**** The input ****
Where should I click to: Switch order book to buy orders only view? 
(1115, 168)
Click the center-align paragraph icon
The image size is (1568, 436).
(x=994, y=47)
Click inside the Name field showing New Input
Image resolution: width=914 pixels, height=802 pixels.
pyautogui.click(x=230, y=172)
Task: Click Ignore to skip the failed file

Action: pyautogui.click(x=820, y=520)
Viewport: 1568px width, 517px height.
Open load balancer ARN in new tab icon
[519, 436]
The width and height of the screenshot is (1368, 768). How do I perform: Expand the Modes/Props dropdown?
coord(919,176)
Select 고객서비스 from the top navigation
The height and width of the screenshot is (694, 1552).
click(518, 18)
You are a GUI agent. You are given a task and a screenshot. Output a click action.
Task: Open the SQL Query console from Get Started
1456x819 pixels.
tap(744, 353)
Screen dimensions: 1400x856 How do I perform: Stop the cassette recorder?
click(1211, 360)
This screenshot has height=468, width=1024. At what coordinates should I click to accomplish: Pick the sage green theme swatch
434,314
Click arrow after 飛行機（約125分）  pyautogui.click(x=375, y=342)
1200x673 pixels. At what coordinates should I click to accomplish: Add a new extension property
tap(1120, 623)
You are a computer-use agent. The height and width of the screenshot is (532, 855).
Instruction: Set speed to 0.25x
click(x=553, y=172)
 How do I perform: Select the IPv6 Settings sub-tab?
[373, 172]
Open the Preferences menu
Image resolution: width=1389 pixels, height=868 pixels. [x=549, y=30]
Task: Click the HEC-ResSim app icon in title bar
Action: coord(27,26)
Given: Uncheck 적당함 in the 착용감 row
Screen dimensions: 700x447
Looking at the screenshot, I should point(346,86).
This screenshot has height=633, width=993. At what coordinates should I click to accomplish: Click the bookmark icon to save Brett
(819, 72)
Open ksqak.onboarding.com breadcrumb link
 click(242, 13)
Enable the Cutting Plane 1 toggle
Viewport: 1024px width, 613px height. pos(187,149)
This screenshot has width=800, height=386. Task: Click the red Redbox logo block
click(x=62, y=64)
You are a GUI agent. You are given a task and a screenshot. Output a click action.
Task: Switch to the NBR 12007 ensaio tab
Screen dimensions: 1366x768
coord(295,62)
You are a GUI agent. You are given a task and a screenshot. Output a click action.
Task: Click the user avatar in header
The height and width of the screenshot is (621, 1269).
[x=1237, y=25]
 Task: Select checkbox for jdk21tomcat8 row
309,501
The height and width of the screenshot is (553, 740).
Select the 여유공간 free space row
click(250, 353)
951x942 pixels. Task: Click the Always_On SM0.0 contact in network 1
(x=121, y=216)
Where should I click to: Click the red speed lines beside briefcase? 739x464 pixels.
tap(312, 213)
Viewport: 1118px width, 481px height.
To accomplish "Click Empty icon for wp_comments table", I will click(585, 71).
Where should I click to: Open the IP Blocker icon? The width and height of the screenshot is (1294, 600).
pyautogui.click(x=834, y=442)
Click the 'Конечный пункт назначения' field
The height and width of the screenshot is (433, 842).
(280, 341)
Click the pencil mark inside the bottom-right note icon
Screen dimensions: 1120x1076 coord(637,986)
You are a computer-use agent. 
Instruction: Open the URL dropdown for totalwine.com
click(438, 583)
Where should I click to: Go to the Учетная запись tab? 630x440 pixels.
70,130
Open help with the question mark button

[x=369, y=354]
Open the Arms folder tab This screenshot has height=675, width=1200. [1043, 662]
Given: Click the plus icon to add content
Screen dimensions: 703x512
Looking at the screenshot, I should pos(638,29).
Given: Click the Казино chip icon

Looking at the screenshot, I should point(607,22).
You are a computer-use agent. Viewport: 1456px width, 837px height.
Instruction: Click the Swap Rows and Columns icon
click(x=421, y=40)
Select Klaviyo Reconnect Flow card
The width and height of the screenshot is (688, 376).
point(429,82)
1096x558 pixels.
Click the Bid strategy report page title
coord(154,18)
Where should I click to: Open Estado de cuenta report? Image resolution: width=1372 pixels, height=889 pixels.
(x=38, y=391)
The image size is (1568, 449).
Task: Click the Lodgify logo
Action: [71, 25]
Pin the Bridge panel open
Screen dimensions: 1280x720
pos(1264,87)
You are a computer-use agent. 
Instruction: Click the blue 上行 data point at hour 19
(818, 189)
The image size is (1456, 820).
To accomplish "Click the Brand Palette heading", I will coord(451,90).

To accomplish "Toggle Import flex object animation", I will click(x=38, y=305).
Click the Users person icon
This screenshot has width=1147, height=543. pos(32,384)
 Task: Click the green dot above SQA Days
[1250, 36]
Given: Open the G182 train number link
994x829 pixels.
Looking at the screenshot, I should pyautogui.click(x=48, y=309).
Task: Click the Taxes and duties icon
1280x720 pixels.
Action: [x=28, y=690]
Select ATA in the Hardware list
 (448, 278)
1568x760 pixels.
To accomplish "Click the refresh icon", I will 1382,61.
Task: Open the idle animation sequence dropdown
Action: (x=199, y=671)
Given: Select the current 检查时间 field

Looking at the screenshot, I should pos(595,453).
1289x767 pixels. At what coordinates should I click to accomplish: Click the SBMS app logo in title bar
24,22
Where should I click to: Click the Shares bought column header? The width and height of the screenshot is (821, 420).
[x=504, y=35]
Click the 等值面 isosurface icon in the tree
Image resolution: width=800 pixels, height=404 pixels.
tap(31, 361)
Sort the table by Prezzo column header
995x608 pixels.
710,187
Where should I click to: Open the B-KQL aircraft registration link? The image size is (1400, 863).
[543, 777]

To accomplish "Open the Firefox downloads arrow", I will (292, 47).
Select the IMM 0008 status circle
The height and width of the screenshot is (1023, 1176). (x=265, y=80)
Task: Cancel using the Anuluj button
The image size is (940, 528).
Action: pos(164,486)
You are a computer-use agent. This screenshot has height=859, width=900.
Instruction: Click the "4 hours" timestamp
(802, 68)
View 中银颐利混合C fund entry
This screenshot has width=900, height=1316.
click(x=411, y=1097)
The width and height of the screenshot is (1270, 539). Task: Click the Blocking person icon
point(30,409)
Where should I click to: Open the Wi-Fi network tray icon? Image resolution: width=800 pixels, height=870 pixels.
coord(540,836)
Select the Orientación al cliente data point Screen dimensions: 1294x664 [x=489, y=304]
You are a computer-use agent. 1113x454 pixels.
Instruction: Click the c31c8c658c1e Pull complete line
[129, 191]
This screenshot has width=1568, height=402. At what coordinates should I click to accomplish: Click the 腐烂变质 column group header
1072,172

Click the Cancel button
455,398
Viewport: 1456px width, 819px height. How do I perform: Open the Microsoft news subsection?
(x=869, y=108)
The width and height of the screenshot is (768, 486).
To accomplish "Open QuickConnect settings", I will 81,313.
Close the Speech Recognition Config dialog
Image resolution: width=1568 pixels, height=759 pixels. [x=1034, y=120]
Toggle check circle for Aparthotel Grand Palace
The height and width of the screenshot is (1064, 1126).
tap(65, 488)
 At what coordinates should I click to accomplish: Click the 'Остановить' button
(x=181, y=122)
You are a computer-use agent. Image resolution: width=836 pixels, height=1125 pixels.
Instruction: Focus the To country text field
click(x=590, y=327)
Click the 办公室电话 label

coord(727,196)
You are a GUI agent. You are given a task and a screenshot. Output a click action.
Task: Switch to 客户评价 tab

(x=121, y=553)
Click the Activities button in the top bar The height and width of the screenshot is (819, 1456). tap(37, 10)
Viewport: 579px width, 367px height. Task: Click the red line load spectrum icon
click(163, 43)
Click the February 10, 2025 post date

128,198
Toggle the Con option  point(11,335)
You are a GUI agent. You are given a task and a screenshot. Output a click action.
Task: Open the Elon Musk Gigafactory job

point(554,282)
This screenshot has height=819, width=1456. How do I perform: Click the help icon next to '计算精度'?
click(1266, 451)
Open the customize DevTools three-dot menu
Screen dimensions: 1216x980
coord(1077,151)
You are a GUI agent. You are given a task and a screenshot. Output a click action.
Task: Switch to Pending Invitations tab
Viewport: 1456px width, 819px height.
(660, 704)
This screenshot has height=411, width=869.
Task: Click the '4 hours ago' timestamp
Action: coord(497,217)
****
_Task description_:
Copy out the rows word for word, starting at the line containing "will (292, 47)." and ending at the line containing "(x=121, y=553)", both included.

_Complete answer_:
To accomplish "Open the Firefox downloads arrow", I will (292, 47).
Select the IMM 0008 status circle
The height and width of the screenshot is (1023, 1176). (x=265, y=80)
Task: Cancel using the Anuluj button
The image size is (940, 528).
Action: pos(164,486)
You are a computer-use agent. This screenshot has height=859, width=900.
Instruction: Click the "4 hours" timestamp
(802, 68)
View 中银颐利混合C fund entry
This screenshot has width=900, height=1316.
click(x=411, y=1097)
The width and height of the screenshot is (1270, 539). Task: Click the Blocking person icon
point(30,409)
Where should I click to: Open the Wi-Fi network tray icon? Image resolution: width=800 pixels, height=870 pixels.
coord(540,836)
Select the Orientación al cliente data point Screen dimensions: 1294x664 [x=489, y=304]
You are a computer-use agent. 1113x454 pixels.
Instruction: Click the c31c8c658c1e Pull complete line
[129, 191]
This screenshot has width=1568, height=402. At what coordinates should I click to accomplish: Click the 腐烂变质 column group header
1072,172

Click the Cancel button
455,398
Viewport: 1456px width, 819px height. How do I perform: Open the Microsoft news subsection?
(x=869, y=108)
The width and height of the screenshot is (768, 486).
To accomplish "Open QuickConnect settings", I will 81,313.
Close the Speech Recognition Config dialog
Image resolution: width=1568 pixels, height=759 pixels. [x=1034, y=120]
Toggle check circle for Aparthotel Grand Palace
The height and width of the screenshot is (1064, 1126).
tap(65, 488)
 At what coordinates should I click to accomplish: Click the 'Остановить' button
(x=181, y=122)
You are a computer-use agent. Image resolution: width=836 pixels, height=1125 pixels.
Instruction: Focus the To country text field
click(x=590, y=327)
Click the 办公室电话 label

coord(727,196)
You are a GUI agent. You are given a task and a screenshot. Output a click action.
Task: Switch to 客户评价 tab

(x=121, y=553)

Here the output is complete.